Required work: Using the data below, return all lines in which "three" appears.

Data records
# # # # # # #

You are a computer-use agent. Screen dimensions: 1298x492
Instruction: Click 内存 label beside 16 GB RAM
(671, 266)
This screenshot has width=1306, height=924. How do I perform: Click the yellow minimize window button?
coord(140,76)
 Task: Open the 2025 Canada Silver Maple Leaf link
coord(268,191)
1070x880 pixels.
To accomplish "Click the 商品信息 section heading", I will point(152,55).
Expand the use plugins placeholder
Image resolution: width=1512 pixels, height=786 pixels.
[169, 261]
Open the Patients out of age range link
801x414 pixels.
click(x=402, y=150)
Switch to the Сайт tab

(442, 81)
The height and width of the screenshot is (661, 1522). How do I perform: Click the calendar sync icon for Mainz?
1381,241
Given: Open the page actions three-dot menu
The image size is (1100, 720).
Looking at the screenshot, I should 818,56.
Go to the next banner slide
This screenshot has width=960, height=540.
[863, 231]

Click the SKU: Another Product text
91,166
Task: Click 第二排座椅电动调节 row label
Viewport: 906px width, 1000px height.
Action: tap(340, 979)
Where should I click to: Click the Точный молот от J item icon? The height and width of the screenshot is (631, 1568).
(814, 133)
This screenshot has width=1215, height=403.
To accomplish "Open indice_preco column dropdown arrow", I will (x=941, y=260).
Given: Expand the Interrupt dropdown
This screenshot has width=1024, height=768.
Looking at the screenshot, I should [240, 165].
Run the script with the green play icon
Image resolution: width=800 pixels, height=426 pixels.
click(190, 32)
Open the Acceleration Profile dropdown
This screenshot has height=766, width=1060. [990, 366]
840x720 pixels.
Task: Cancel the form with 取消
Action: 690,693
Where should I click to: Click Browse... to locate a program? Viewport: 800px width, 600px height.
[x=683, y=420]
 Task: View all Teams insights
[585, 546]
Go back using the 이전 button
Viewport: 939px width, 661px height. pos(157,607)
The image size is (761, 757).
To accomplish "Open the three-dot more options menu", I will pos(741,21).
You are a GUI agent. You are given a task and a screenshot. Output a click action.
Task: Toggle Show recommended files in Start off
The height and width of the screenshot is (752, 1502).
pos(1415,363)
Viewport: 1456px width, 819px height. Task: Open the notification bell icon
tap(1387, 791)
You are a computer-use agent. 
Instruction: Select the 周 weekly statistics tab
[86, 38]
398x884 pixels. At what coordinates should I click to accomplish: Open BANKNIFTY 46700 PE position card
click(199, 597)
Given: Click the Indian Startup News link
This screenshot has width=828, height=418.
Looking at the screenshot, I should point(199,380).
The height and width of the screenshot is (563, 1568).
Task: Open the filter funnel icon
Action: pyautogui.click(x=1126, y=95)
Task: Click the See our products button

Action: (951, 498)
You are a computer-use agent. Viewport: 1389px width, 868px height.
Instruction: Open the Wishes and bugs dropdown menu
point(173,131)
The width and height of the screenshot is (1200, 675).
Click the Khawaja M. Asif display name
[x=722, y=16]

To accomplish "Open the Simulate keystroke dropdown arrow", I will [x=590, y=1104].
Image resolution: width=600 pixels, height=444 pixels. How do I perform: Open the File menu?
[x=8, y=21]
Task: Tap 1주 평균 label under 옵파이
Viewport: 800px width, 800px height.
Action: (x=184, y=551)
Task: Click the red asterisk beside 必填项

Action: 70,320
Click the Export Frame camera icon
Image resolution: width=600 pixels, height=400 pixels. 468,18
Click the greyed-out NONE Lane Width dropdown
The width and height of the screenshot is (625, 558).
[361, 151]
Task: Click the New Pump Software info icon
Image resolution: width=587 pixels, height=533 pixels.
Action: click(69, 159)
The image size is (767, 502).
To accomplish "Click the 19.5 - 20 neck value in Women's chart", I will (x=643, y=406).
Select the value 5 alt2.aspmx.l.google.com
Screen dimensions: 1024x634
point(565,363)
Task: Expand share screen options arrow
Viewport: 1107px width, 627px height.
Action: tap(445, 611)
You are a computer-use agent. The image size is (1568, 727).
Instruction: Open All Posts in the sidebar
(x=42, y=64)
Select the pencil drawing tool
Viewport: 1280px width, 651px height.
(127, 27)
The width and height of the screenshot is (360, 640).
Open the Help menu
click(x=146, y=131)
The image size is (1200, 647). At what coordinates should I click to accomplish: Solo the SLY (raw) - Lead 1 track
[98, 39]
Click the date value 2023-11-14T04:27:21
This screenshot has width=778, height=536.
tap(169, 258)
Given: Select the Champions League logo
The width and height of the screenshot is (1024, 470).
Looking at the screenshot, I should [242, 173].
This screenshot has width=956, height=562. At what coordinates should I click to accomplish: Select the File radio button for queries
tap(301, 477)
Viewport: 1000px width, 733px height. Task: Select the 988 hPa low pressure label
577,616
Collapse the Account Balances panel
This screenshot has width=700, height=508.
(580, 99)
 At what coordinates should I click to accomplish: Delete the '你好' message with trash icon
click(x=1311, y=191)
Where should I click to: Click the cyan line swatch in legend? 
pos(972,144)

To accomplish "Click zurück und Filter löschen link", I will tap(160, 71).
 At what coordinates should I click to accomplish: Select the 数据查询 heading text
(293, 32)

# # # # # # #

Finished exercise:
Given: Open the page actions three-dot menu
To accomplish "Open the three-dot more options menu", I will pos(741,21).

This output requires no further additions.